Where would we be right now without books? For all my enthusiasm to gobble up the latest series of Brooklyn Nine-Nine or bingewatch The Tiger King (if you haven’t given into the hype, then do so immediately), the only thing that quells my internal anxiety and settles my soul is reading. There’s something reassuring about the weight of a book in my hands and the steady back-and-forth of lines on the page. When we’re feeling clipped and stifled, books allow us to fly.

Northern Soul asked our writers and lots of lovely literary folk for their Best Northern Reads. We kept the criteria simple: a Northern Read can be anything from a Northern writer to a book about the region or even a brilliant publishing company located up North. It’s an eclectic list, one that we hope will inspire you to pick up something new, support the local literary industry but, mostly, offer you some respite from lockdown feels. Here’s Part Two. 

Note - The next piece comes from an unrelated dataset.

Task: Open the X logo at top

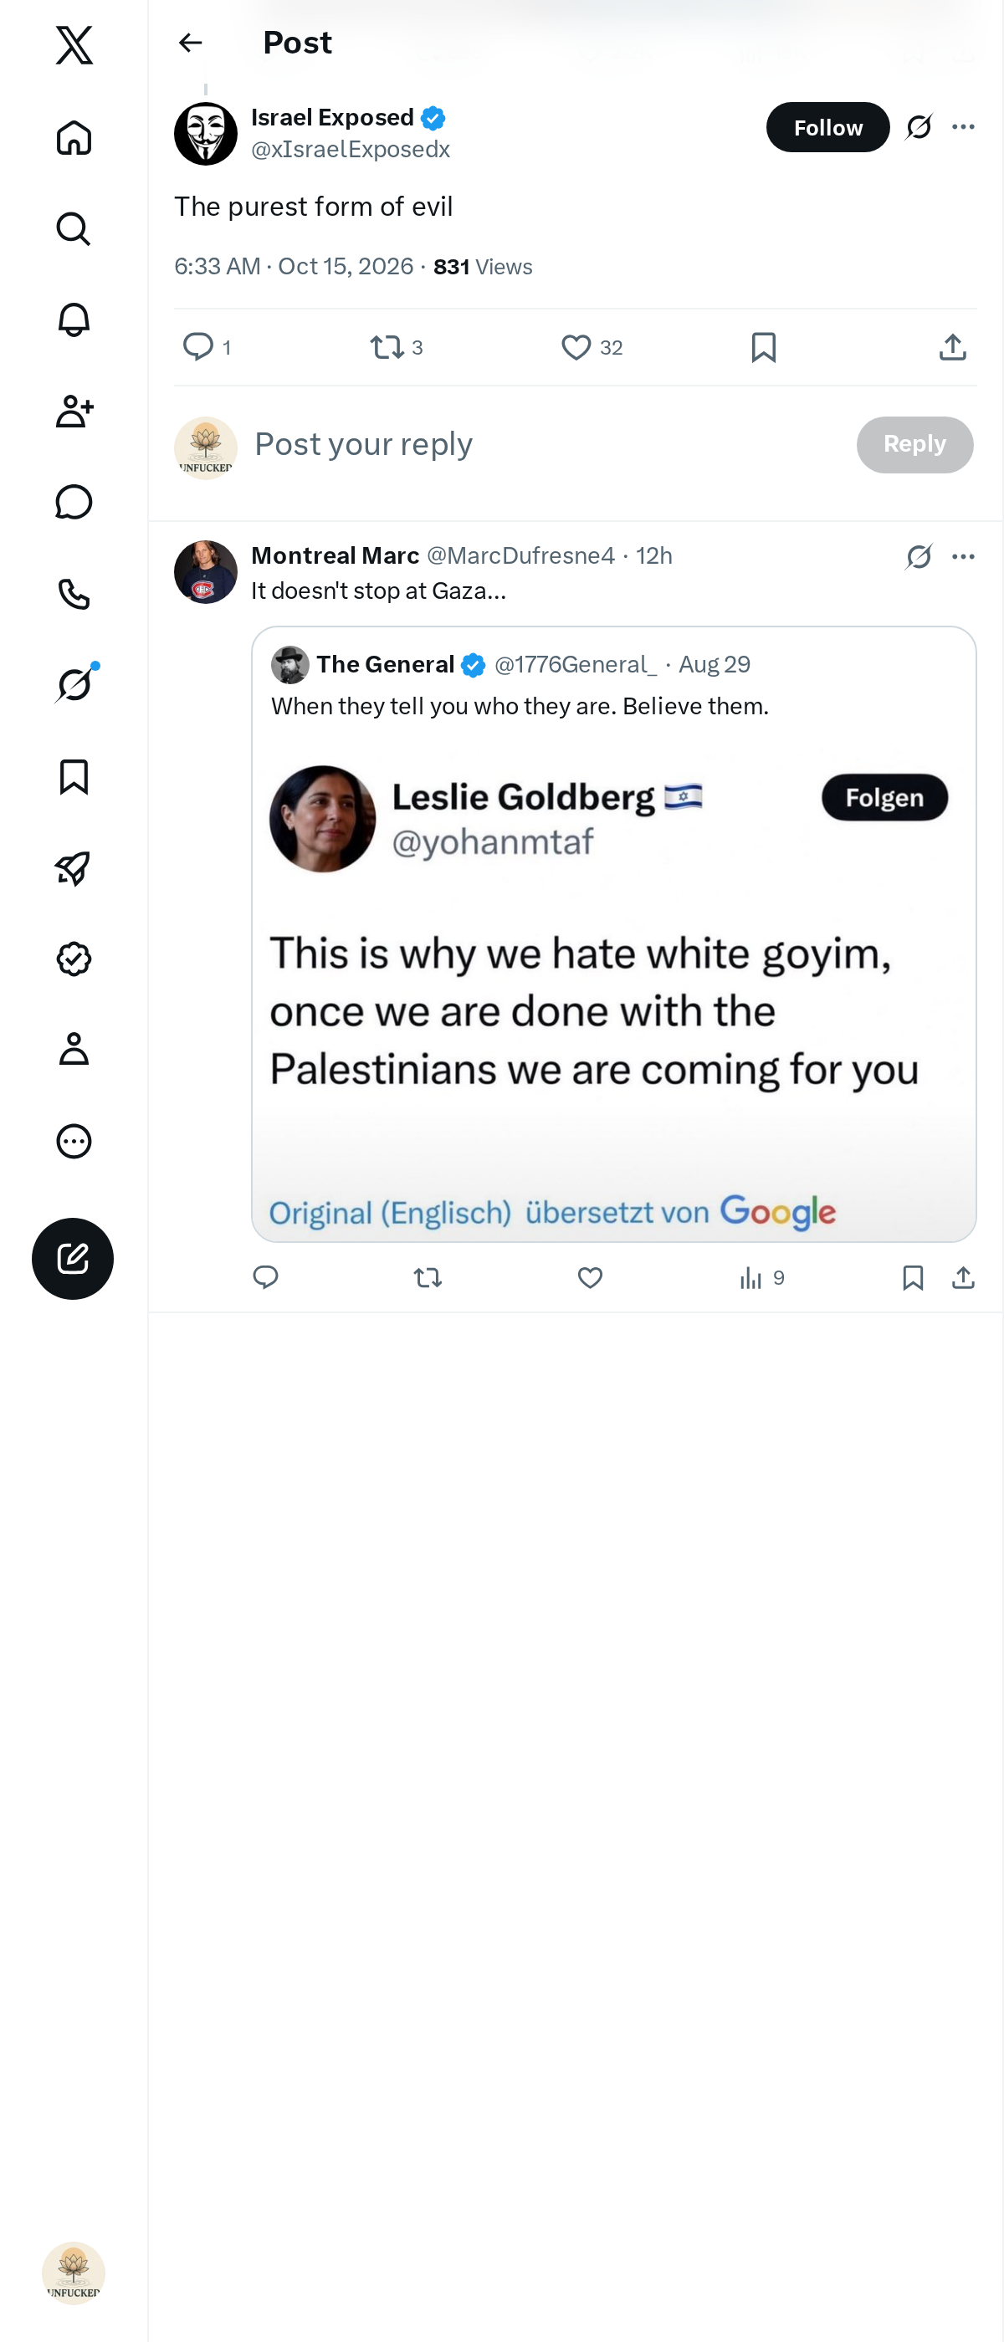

Zoe Turner, Verbose Manchester

Jessica Andrews_Saltwater hbI read Saltwater by Jessica Andrews while Manchester was burning in the midsummer of last year. My life was changing quickly, my skin was always flushed, I was falling in and out of love, and the passages I pored over were punctuated with city bike rides, exhaust fumes in my throat and grit spitting into my eyes from the pan of Oxford Road. I couldn’t have asked for a better friend to carry with me. This story of a woman who begins in Sunderland and grows out of it in twists, searching for her right to a life distinct from her roots, but not severed from them. I remember reading this novel like I was digging with my hands in soil, pulling out parts of myself with parts of Lucy. I don’t think I’ve ever underlined a book so ferociously. 


Damon Fairclough, Northern Soul’s Liverpool Correspondent

I was halfway down the first page of David Peace’s debut crime novel, 1974, when I realised it was a book that would get under my skin.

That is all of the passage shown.